Lines from the one with "205x162 pixels." through the end of the records, and no others, are what the answer should contain, copied exactly; please keep pictures out.

BEGIN Task data

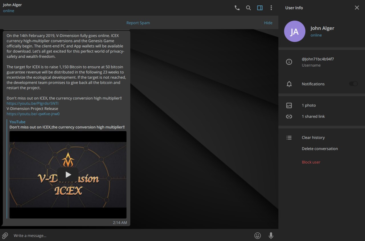Click the Write a message input field
Screen dimensions: 365x241
point(128,236)
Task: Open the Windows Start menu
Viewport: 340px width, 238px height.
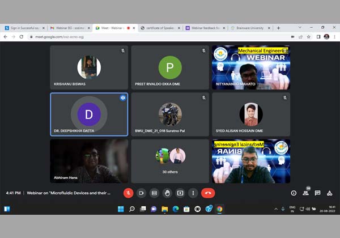Action: [x=121, y=209]
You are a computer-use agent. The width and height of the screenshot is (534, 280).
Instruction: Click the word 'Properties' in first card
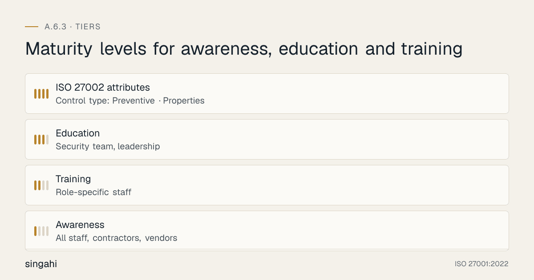[x=184, y=101]
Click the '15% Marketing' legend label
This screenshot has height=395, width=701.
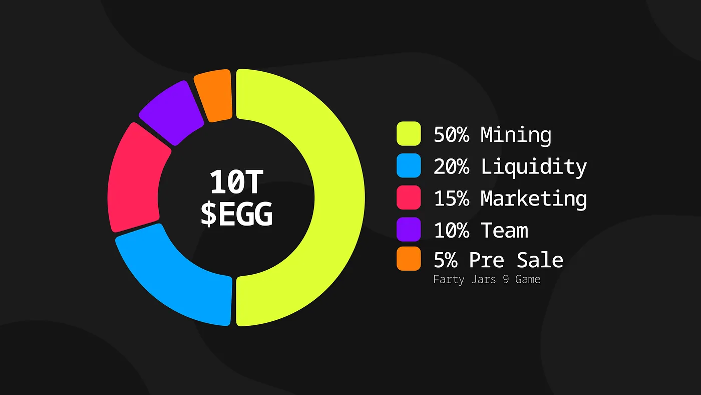point(510,199)
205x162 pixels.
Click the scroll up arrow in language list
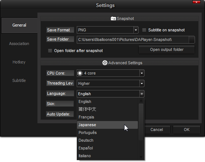pos(141,100)
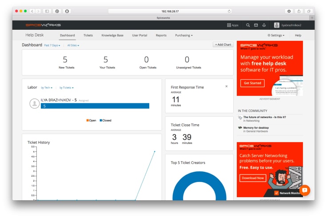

END Task data

## Expected answer
205x162 pixels.
Click the scroll up arrow in language list
pos(141,100)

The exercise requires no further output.